# Data for analysis
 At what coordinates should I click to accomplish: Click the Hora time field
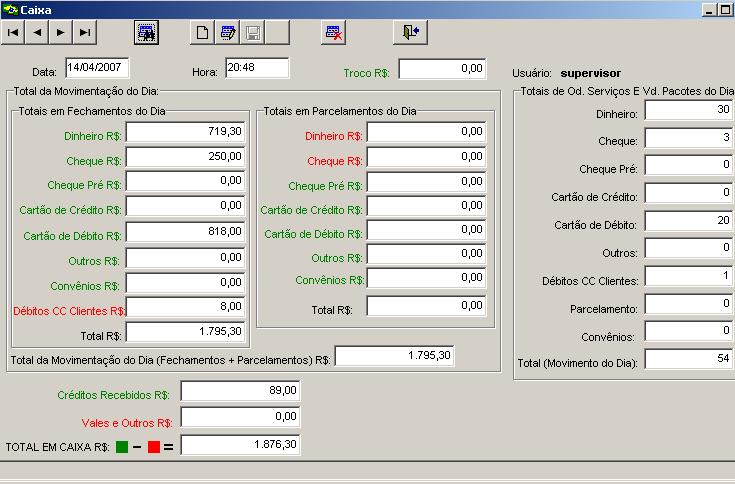(x=256, y=68)
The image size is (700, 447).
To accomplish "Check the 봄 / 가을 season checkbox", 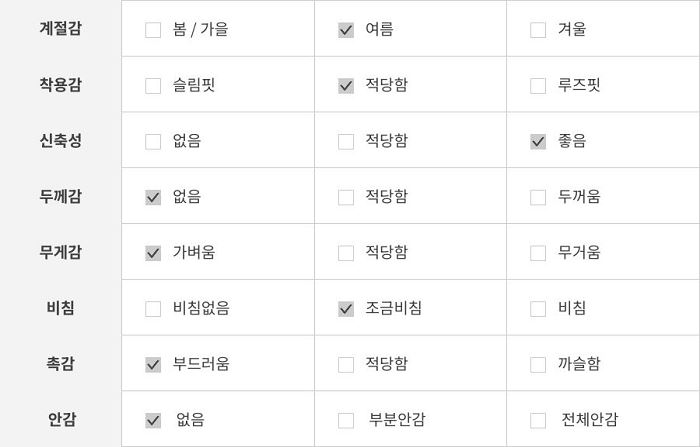I will pos(153,30).
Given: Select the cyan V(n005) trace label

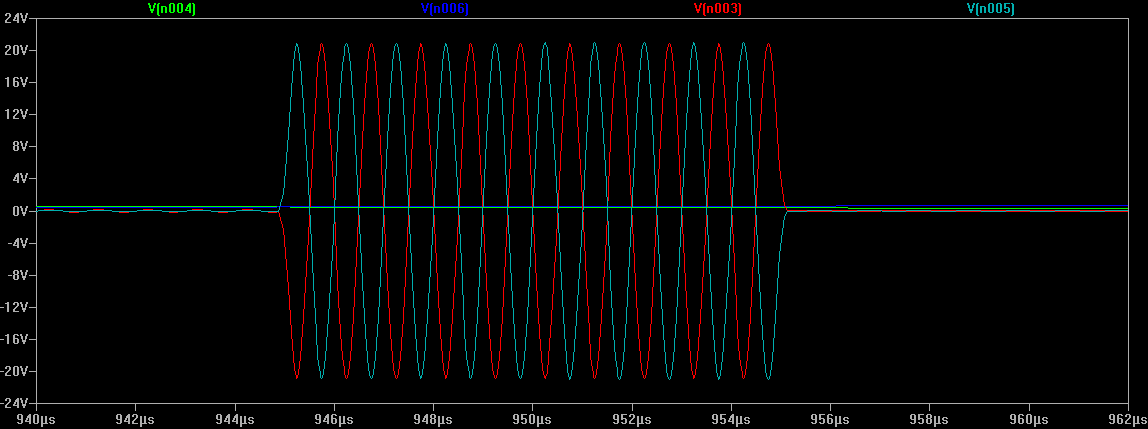Looking at the screenshot, I should click(991, 8).
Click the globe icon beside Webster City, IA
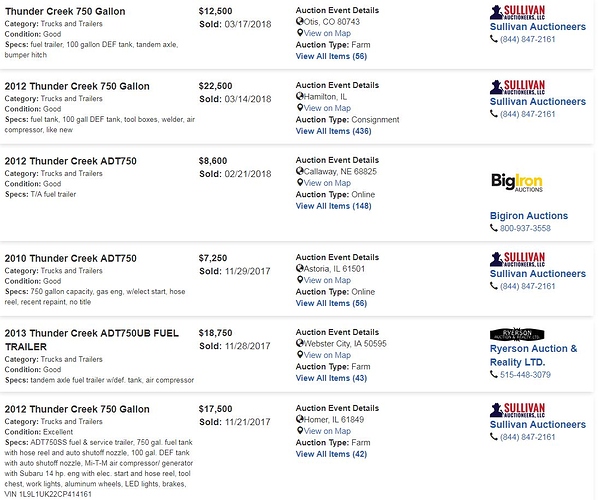The height and width of the screenshot is (500, 598). 300,343
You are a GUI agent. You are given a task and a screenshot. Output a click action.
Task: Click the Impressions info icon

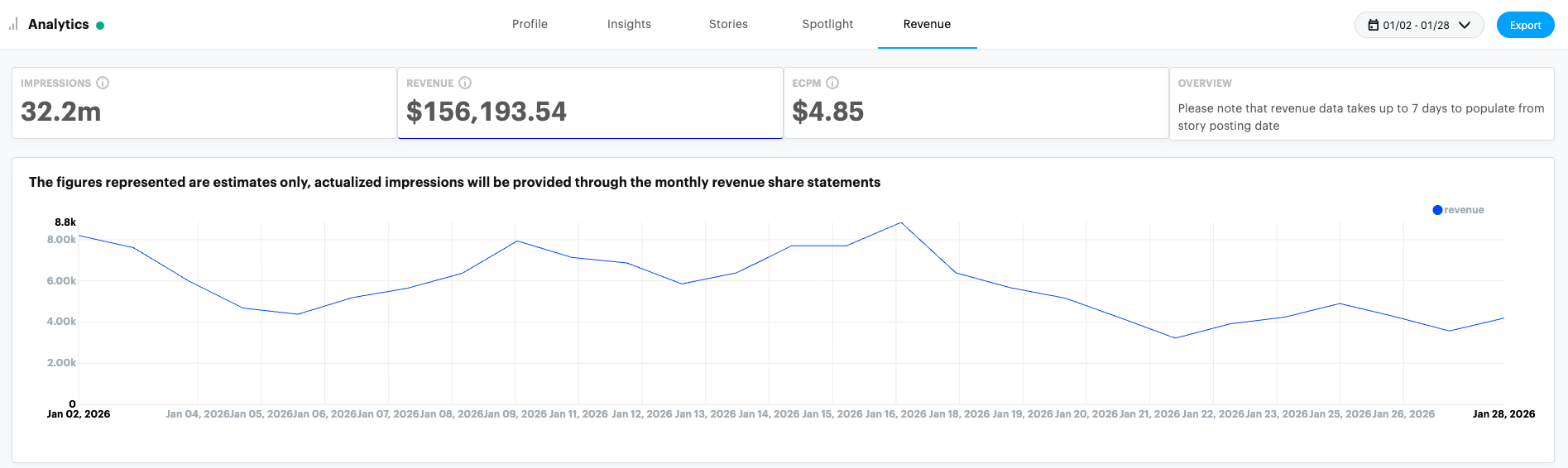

# What is expected
Print exactly the lines between the line containing "You are a GUI" and the last line of the entries above, including both, and nothing besides; skip the pictures.

# Solution
You are a GUI agent. You are given a task and a screenshot. Output a click action.
Task: Click the Impressions info icon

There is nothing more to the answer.